Вся эта индустрия специализируется на ускорении времени оборачиваемости посредством производства и маркетинга образов. Репутации в этой индустрии создаются и теряются мгновенно, большие деньги недвусмысленно решают всё, а питательная среда интенсивной и зачастую индивидуализированной творческой активности изливается в громадную бочку сериализированной и пригодной для повторного употребления массовой культуры. Эта индустрия выступает организатором причуд и мод и в этом качестве активно производит саму эфемерность, которая всегда была фундаментальной для опыта модерна (modernity). Она становится социальным средством производства того ощущения сжимающихся временных горизонтов, за счет которого сама же жадно кормится.

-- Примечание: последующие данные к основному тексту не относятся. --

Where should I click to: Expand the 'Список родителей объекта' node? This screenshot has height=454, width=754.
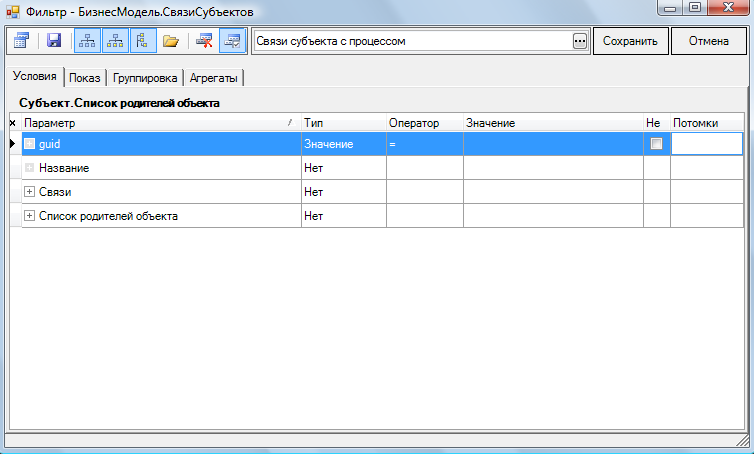[29, 215]
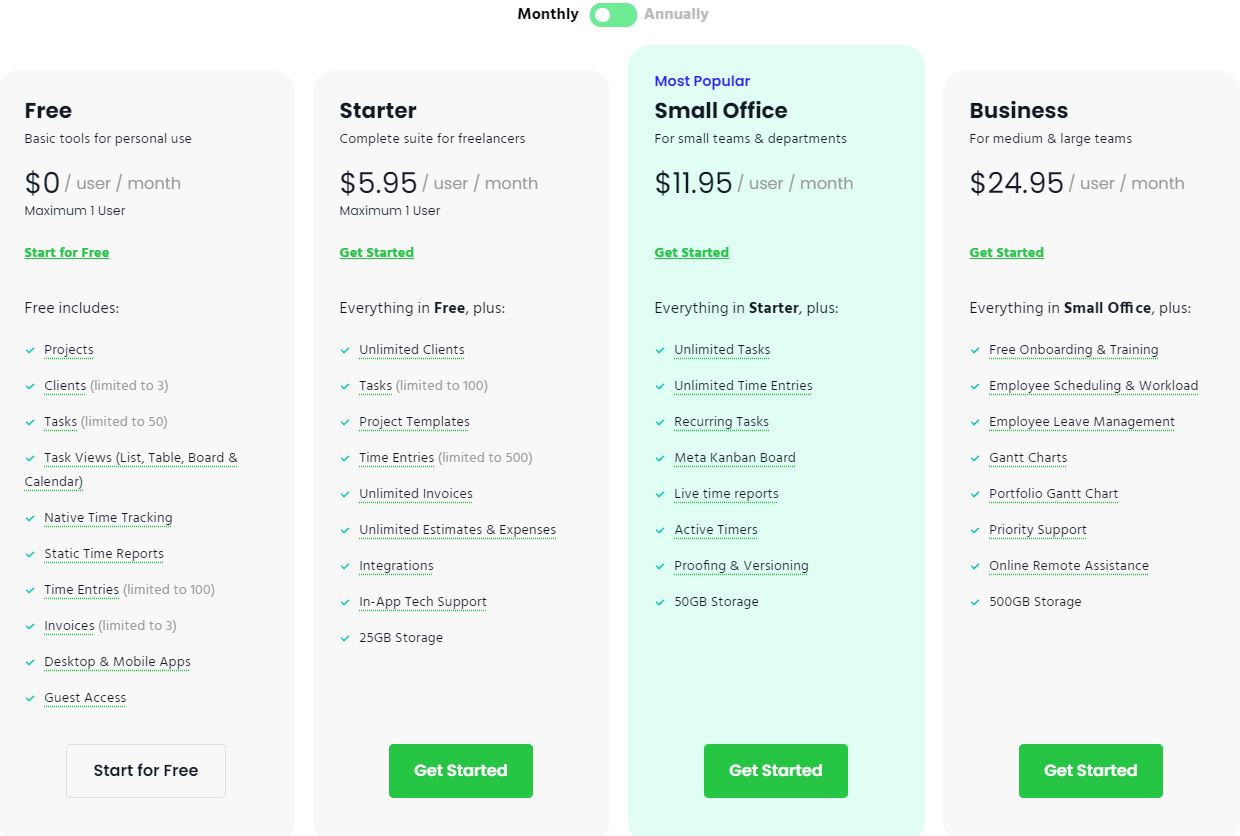Click checkmark icon beside Gantt Charts
This screenshot has width=1240, height=836.
pos(975,459)
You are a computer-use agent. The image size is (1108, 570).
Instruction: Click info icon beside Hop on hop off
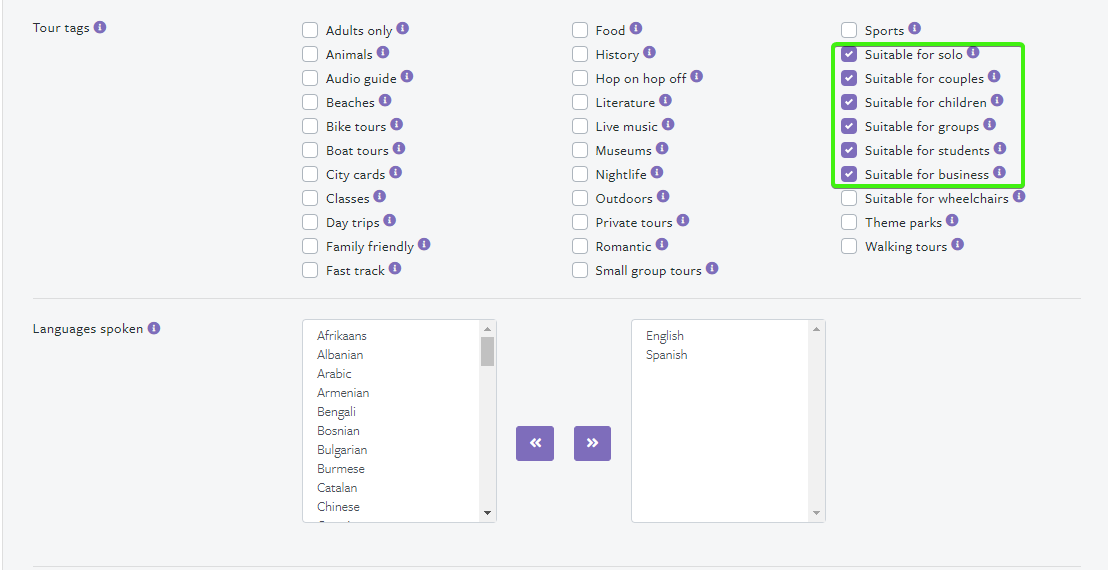(697, 76)
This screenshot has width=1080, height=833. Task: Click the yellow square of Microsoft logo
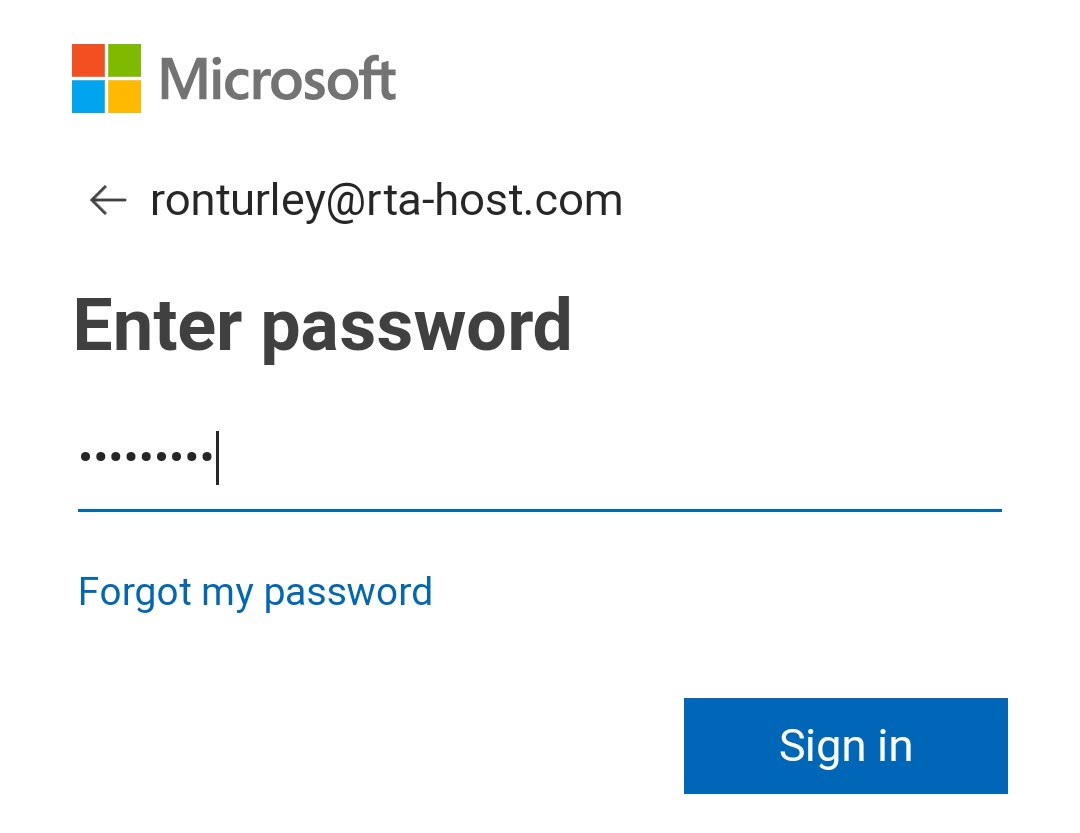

Популярность таких работ, как «Шок будущего» Элвина Тоффлера, заключается именно в том, что в них дана провидческая оценка той скорости, с которой наступившее будущее оказалось обесцененным в настоящем. Из этого также проистекает крах культурных различий между, скажем, «научной» и «научно-популярной» литературой (например, в книгах Томаса Пинчона и Дорис Лессинг), а также слияние развлекательного кино и кино о футуристических вселенных. Шизофреническое измерение постмодерна (postmodernity), подчеркиваемое Джеймисоном, можно связать с ускорением времени оборота в производстве, обмене и потреблении, которое производит, так сказать, утрату ощущения будущего – за исключением и за счет ситуации, когда будущее может быть обесценено в настоящем. Волатильность и эфемерность аналогичным образом затрудняют сколько-нибудь устойчивое ощущение длительности. Прошлый опыт сжимается в некое всепоглощающее настоящее. Итало Кальвино [Calvino, 1981, р. 8; Кальвино, 2019, с. 12–13] рассказывает об этом эффекте в процессе написания собственного романа:

Сегодня длинные романы, наверное, лишены смысла. Понятие времени разлетелось в куски. Мы не в состоянии жить или думать иначе, как короткими временными отрезками, каждый из которых удаляется по собственной траектории и молниеносно исчезает. Непрерывность времени можно обрести разве что в романах той эпохи, где время уже не выглядело неподвижным, но еще не взорвалось, эпохи, продлившейся лет сто, не больше.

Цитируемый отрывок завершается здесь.